| VORLIEGENDE ZEILEN |
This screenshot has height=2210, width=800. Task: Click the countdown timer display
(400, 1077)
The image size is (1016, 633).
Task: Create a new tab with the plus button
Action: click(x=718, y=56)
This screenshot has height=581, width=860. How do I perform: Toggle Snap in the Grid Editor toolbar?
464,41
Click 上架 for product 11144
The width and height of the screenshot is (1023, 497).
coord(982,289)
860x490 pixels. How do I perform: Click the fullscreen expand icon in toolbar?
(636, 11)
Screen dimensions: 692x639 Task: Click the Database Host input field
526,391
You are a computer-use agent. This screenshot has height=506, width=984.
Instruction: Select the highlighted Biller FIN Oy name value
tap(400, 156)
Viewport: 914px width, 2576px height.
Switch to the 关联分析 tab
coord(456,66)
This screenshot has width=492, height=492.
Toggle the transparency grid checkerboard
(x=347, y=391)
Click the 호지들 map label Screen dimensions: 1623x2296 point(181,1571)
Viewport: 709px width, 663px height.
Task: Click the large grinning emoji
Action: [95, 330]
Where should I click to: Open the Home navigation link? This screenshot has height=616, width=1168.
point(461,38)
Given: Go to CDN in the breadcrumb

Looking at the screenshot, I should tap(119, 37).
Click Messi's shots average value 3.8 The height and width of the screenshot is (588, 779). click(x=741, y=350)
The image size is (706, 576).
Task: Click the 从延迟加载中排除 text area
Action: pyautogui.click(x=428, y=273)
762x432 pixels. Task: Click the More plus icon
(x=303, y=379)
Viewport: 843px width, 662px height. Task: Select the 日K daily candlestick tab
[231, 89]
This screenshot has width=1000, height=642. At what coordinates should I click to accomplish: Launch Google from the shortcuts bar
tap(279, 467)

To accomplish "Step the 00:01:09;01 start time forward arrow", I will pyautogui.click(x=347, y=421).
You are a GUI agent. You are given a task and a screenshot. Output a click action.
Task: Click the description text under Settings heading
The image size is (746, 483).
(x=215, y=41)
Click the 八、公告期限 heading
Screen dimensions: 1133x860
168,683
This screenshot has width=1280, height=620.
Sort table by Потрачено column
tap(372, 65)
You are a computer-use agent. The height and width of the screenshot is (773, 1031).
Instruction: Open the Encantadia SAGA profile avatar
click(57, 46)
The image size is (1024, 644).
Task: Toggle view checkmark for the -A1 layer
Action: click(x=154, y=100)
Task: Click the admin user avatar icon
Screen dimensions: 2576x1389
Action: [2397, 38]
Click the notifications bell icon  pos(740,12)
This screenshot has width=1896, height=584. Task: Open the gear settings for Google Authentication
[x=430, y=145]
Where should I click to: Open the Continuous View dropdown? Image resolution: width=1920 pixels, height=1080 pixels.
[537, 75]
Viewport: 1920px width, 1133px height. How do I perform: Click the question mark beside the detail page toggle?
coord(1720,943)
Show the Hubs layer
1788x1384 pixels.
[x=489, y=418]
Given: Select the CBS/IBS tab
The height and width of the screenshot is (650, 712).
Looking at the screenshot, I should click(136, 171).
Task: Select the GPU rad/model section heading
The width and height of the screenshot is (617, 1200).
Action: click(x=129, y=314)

| AUFGABENSTELLUNG |
Schreib alles von der Zeile mit "Click Messi's shots" bis hinunter zur Zeile mit "will pyautogui.click(x=347, y=421)." Zeichen für Zeichen ab, beide Zeilen eingeschlossen.

| DEINE LÖSUNG |
Click Messi's shots average value 3.8 The height and width of the screenshot is (588, 779). click(x=741, y=350)
The image size is (706, 576).
Task: Click the 从延迟加载中排除 text area
Action: pyautogui.click(x=428, y=273)
762x432 pixels. Task: Click the More plus icon
(x=303, y=379)
Viewport: 843px width, 662px height. Task: Select the 日K daily candlestick tab
[231, 89]
This screenshot has width=1000, height=642. At what coordinates should I click to accomplish: Launch Google from the shortcuts bar
tap(279, 467)

To accomplish "Step the 00:01:09;01 start time forward arrow", I will pyautogui.click(x=347, y=421).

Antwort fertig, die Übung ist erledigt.